The 6 Series Gran Turismo is a bit of an odd fish, a luxury German hatch with few rivals. Maybe the Audi A7 Sportback, or Mercedes CLS Shooting Brake? Not quite – it has a different set of priorities than they do.

Mind you, it’s not as odd as the car it replaces. The old one was called the 5 Series Gran Turismo. BMW remains a trifle embarrassed about building a common-person’s hatchback, so it positions the GT as a luxury five-door coupe. And as a coupe it now qualifies for an even number in BMW’s naming strategy.

The 6 Series Gran Turismo an enormously fine thing to ride around in. The wheelbase matches that of a 7 Series, and the seats are mounted sightly higher off the floor. The net result is lounge legroom in the back.

Meanwhile, because the dash and the interior fittings and materials are pretty much the same as the forthcoming generation of 6 Series Gran Coupe (that’s the lower, sleeker five-door), they’re really very nicely done. The whole place has an aura of craftsmanship and expense.

Then behind the seats you’ve got a chasm of a boot, with hatchback versatility thrown in. Even with the seats up, the 610-litre boot will gulp down four 46-inch golf bags – whatever they are – without a burp.

But it’s mission-critical that the car looks more sleek than the porky, frumpy old 5GT. The extra length helps the looks, if not the parking (it’s over five metres now). Also the tail is a significant 6cm less high off the ground than before, so to help aero there’s now a raising boot spoiler. The tail-lights have three-dimensional covers to subliminally remove bulk. It works. Up to a point. The 6 Series Gran Turismois still a car that carries bulk.

Bulky or not, it’s been engineered to drive like a BMW. It’s lost a nice round 150kg over the old 5 Series GT, despite the fact it’s longer. How? Because they ditched the silly and heavy split tailgate thing, and the odd folding internal partition between cabin and boot.

It’s a simple powertrain line-up in SA, at first. The 640i is a six-cylinder petrol with the familiar 254kW 3.0-litre engine. The other is 198kW 630d diesel with BMW’s xDrive all-wheel-drive system. Both have eight-speed autos.

It’s remarkably refined and isolating. A brilliant thing for passengers, and for drivers too, on a long long haul or a dreary commute. But it’s not going to light up a smile behind the wheel on an interesting road. Even though it’ll tackle difficult and twisty sections at big speed, it’s just not that engaging.

When you give the 640i’s six-cylinder turbo engine a pasting, it does more to warm your heart. Its sound is muted going gently but the noise is deliciously charismatic as it revs and shoves you in the back. BMW’s published 0-100km/h time of 5.3sec is entirely believable. But actually there’s no need to go to the 7,000rpm red-line as the best work is done as it passes one notch below that. There’s plenty of torque over a big swing of the dial, little lag and a transmission that’s smooth and alert under full or part load.

On the inside

Lounging around in the 6 Series Gran Turismo makes you feel pretty good about yourself.

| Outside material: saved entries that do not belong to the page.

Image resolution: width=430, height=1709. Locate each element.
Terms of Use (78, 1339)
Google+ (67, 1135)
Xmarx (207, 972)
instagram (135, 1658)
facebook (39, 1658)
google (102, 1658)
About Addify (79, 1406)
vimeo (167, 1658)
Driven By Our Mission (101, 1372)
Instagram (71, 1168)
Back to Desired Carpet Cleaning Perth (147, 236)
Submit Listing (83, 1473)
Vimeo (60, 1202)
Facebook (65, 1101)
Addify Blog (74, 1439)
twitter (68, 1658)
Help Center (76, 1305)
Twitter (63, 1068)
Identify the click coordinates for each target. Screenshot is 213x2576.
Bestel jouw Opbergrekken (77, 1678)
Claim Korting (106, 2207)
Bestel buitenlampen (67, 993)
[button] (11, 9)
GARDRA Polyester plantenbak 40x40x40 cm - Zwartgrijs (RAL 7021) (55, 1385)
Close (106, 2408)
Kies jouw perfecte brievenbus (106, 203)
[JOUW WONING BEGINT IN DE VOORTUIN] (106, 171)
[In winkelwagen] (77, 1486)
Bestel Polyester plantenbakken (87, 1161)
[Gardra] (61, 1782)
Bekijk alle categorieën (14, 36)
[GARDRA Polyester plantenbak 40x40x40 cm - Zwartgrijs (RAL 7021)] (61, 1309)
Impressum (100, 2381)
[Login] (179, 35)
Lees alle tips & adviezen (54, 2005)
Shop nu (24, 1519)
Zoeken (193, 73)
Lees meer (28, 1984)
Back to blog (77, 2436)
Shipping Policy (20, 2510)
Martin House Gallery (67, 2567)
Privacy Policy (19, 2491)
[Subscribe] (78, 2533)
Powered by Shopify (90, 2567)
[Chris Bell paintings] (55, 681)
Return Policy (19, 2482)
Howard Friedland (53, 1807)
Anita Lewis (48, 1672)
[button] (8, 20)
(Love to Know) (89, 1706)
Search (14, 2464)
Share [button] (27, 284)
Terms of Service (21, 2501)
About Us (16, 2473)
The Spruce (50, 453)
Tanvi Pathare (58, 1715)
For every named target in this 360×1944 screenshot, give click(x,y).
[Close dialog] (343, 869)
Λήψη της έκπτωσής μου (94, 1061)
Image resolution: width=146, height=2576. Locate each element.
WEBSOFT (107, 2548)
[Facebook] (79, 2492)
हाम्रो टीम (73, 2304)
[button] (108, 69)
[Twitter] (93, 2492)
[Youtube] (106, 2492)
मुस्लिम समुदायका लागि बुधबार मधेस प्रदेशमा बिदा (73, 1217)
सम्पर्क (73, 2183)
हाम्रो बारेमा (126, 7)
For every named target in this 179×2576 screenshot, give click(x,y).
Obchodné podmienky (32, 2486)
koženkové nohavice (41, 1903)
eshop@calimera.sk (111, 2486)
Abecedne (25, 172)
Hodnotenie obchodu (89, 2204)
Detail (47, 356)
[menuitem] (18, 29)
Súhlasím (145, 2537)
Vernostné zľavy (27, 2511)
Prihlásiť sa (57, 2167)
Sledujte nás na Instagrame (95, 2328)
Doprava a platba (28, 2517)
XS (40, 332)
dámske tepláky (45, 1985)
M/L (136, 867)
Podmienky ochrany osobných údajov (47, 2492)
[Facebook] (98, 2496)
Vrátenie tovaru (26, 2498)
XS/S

Whether you’re in the front or back seats, you’ve got space and lush comfort, the seats padded and shaped like body gloves. Electric front seats are standard, and optional extra-comfort chairs adjust in a galaxy of extra directions.

A back-seat option pack gives you rear entertainment screens, electric backrest adjustment (which doesn’t actually adjust very far) and heated back seats. In a car that prioritises its rear passengers so generously, this pack doesn’t seem like overkill.

Ahead of the driver, the dash has familiar sections from the 5 and 7 Series, but fresh shapes too. Woods, leathers and metallics looks and feel like items of quality and craft.

The instruments are synthetic graphic impersonations of real clocks, but well enough done that you’d think they are real. So what’s the point? Well, they do allow a certain flexibility of layout but in the end it seems like wasted effort.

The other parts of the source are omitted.